WHAT THIS TASK INVOLVES => This task calls for the lines below starting at the one containing "Click into the Title text field" and ending at the one containing "This screenshot has width=1208, height=641.", repeated exactly with both ends kept and pictures left out.

DATA IN THIS EXERCISE =>
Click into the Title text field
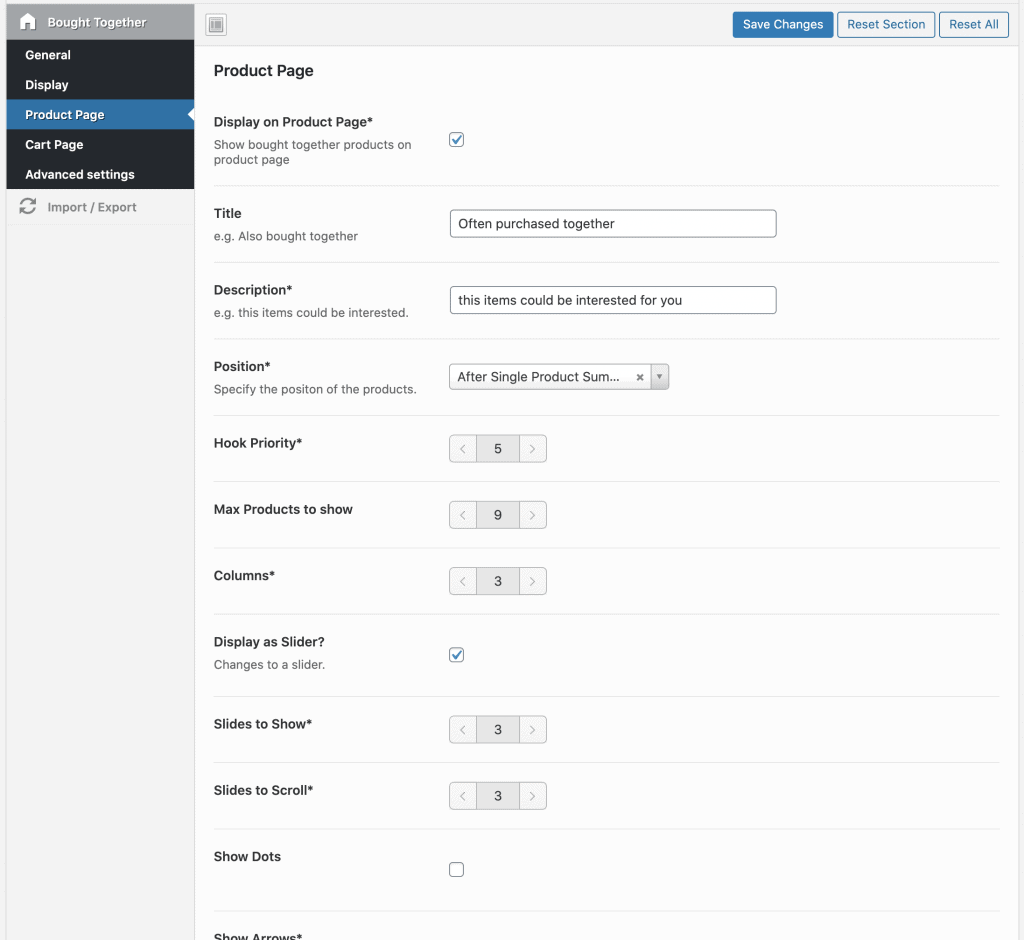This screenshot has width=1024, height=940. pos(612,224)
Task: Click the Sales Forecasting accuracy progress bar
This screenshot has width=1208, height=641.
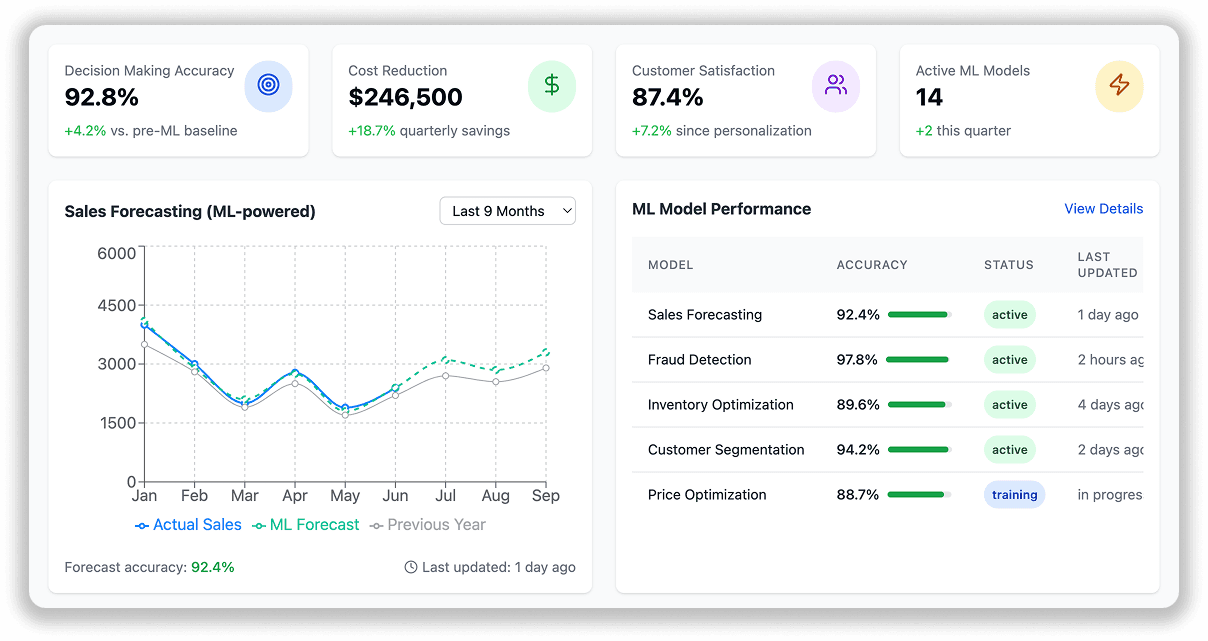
---
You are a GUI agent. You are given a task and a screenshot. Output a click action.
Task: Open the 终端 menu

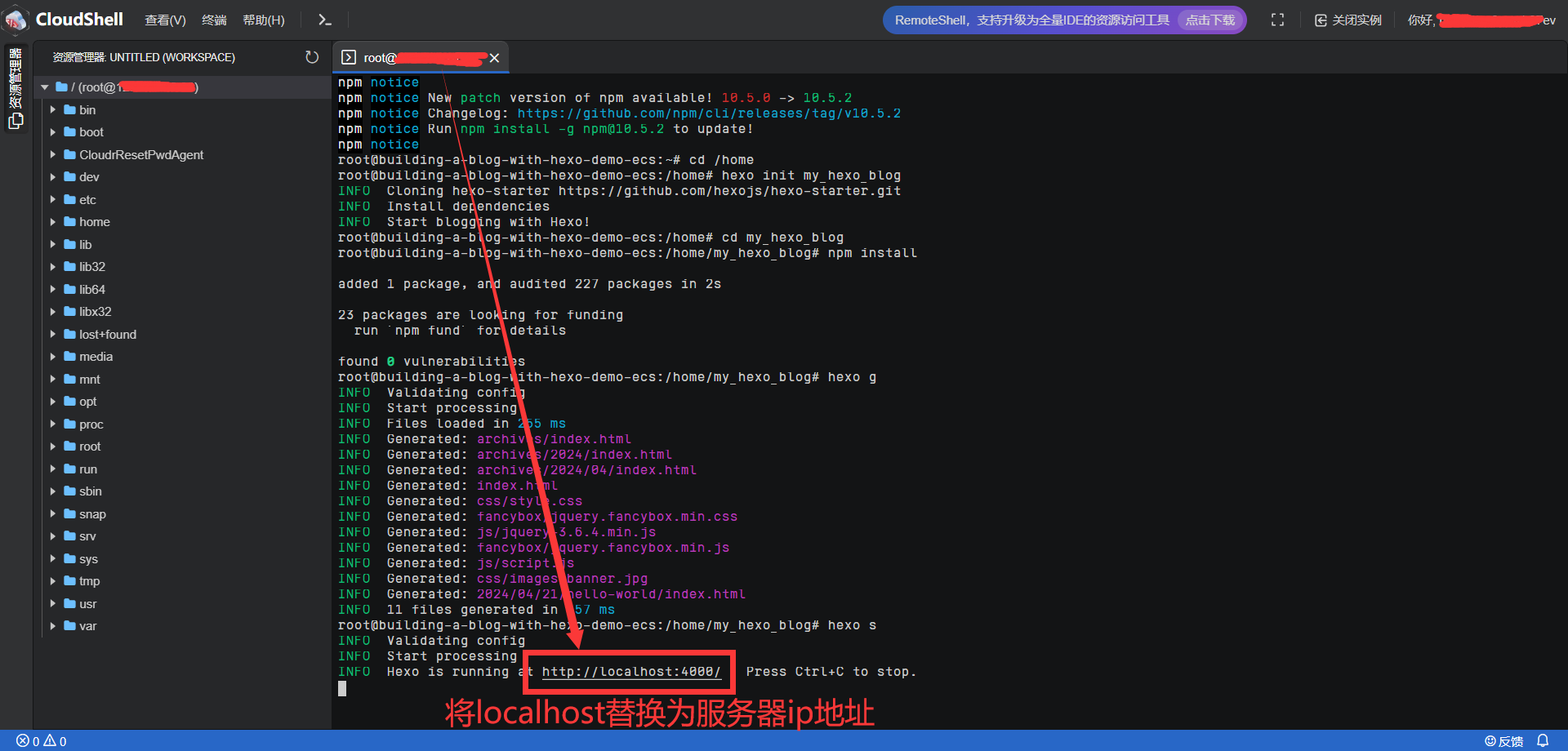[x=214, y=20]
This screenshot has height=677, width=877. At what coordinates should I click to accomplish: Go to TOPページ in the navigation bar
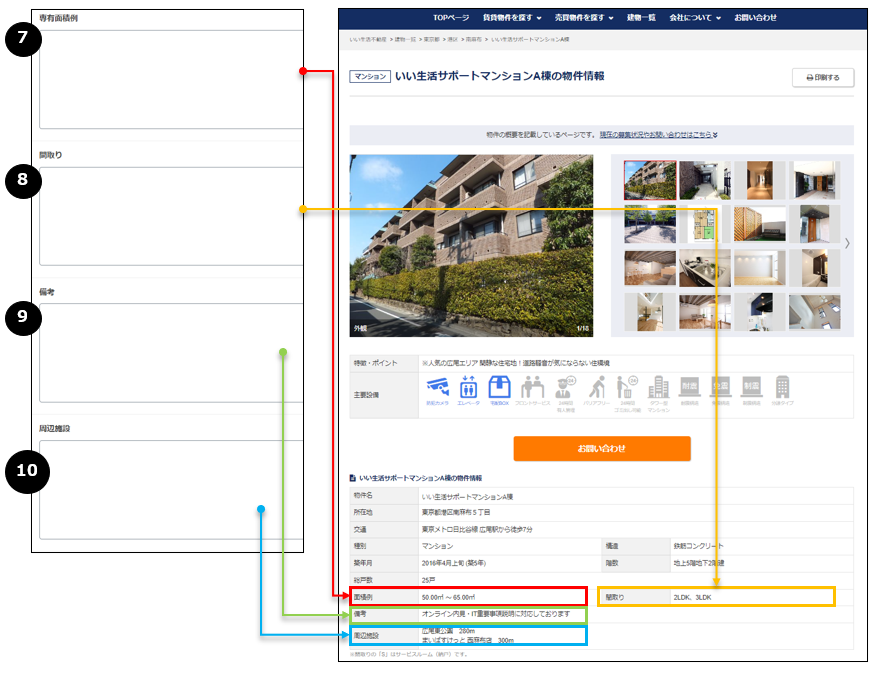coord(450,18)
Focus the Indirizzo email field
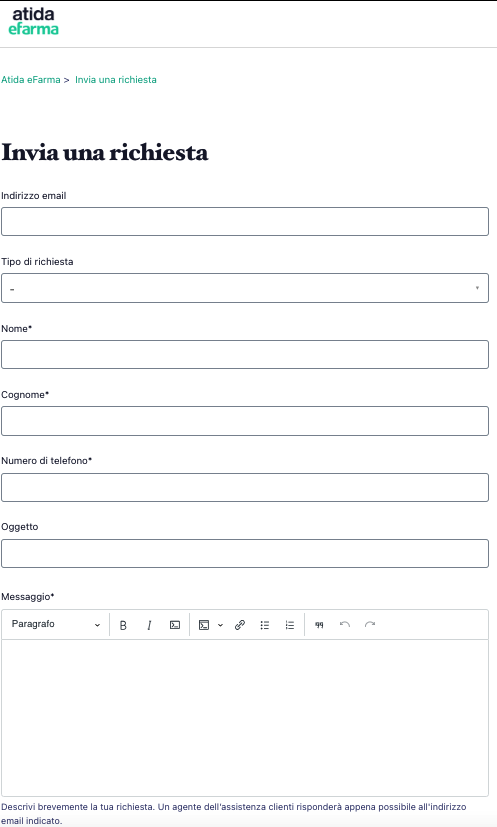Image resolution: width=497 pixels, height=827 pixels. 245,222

YOUR SOLUTION =>
Click into the Title text field
This screenshot has width=1024, height=940. pos(612,224)
Task: Click the Sales Forecasting accuracy progress bar
This screenshot has width=1208, height=641.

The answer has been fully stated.